■ WORK TO BE COMPLETED:
Below is a block of entries; repeat exactly the lines starting at the line that contains "The height and width of the screenshot is (326, 1568)." and ending at the line that contains "Given: Click the Services toolbox icon", both included.

■ INPUT FOR THIS TASK:
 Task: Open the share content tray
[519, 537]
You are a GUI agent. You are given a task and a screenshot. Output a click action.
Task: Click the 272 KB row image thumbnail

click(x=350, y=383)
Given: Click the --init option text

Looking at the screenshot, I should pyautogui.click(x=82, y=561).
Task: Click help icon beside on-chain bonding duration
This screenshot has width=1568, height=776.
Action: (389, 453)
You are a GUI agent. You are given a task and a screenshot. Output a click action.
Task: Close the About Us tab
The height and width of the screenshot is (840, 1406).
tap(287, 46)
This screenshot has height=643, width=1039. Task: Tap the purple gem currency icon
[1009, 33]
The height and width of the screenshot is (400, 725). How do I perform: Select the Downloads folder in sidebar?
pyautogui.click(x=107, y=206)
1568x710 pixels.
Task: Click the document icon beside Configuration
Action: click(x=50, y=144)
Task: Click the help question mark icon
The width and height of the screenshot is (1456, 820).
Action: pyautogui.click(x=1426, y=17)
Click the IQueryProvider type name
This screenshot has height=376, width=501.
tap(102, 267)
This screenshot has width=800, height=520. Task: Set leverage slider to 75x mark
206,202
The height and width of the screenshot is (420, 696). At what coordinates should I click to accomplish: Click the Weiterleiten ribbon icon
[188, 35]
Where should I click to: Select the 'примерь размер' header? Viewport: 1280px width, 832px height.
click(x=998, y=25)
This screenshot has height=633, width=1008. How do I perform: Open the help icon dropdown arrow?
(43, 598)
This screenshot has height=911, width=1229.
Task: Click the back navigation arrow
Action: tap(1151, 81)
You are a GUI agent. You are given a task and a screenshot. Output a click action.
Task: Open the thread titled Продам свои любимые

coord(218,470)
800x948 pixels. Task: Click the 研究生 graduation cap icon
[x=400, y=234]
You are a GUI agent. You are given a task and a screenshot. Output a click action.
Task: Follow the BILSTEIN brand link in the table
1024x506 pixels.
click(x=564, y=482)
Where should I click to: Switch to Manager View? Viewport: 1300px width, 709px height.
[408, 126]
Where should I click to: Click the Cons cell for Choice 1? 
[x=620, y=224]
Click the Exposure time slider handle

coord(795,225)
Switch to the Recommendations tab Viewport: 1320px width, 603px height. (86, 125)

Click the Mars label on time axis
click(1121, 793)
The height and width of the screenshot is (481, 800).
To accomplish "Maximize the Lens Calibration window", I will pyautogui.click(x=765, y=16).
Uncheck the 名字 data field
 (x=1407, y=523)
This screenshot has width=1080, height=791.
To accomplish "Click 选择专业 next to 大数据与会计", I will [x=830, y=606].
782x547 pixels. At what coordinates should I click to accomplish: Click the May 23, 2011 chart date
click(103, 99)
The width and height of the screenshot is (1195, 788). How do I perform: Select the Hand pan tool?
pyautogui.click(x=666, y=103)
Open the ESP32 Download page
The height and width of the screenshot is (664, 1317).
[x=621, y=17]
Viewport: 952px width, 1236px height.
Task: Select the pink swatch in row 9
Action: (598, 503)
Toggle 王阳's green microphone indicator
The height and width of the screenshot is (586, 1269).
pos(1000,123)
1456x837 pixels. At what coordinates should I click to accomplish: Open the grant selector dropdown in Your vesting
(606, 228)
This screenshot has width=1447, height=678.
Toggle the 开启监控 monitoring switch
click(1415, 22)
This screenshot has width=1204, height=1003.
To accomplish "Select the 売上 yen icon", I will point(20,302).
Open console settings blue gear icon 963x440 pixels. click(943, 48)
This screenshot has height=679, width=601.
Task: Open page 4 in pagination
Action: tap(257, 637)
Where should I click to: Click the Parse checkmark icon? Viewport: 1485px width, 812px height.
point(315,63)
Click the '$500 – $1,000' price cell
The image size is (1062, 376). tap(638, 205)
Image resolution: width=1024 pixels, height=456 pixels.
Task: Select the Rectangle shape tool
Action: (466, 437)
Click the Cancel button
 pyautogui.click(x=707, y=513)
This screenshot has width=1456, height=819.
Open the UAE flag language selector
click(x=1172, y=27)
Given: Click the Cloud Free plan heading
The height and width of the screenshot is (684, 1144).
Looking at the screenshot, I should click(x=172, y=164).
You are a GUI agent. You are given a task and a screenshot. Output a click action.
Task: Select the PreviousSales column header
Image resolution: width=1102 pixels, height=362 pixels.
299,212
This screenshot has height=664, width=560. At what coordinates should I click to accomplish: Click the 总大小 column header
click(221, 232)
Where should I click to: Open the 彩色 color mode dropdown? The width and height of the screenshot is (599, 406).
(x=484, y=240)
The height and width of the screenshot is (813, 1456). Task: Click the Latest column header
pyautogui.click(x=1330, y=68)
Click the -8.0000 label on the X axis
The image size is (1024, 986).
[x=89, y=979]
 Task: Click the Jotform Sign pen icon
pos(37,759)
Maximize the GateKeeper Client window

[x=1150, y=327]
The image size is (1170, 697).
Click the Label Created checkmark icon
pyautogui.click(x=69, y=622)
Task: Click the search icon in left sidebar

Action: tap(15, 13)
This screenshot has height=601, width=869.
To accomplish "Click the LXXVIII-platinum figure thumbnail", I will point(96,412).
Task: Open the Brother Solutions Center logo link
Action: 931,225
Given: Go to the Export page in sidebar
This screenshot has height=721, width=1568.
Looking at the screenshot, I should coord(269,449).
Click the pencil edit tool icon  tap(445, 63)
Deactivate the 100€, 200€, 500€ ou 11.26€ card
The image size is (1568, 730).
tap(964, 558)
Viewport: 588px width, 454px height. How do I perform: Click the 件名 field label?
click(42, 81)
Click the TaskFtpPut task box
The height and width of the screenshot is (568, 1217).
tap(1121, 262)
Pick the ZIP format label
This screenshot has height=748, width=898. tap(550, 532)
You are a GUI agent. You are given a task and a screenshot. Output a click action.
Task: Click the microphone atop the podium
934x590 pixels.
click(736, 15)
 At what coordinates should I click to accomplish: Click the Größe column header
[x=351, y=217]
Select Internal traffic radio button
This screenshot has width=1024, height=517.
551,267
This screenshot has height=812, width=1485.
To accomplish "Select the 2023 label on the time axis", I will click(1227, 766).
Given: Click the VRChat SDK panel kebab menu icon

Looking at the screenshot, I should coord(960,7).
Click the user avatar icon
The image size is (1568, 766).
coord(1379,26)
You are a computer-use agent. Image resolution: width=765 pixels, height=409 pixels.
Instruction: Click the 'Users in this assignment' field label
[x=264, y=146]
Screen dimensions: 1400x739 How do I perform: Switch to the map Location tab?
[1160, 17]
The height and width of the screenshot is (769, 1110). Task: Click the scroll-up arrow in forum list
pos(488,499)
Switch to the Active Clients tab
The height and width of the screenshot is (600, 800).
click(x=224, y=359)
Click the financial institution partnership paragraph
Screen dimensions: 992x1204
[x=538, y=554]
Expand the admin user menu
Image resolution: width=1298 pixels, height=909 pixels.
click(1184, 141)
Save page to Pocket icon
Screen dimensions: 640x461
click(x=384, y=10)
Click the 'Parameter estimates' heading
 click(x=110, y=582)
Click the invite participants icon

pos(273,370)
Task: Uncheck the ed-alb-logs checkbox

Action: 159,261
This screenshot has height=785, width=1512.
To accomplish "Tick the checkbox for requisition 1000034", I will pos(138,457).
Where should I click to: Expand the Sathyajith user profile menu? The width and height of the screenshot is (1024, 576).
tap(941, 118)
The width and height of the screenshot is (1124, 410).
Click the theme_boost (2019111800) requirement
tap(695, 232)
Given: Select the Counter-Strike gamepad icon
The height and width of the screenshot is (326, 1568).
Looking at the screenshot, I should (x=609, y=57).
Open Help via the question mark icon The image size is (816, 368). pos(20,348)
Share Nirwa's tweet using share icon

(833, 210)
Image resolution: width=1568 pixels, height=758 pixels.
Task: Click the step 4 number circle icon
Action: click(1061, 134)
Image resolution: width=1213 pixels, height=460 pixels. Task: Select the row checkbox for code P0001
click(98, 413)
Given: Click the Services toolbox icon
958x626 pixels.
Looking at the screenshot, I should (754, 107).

■ RESULT FOR THIS EXERCISE:
The height and width of the screenshot is (326, 1568).
Looking at the screenshot, I should (x=609, y=57).
Open Help via the question mark icon The image size is (816, 368). pos(20,348)
Share Nirwa's tweet using share icon

(833, 210)
Image resolution: width=1568 pixels, height=758 pixels.
Task: Click the step 4 number circle icon
Action: click(1061, 134)
Image resolution: width=1213 pixels, height=460 pixels. Task: Select the row checkbox for code P0001
click(98, 413)
Given: Click the Services toolbox icon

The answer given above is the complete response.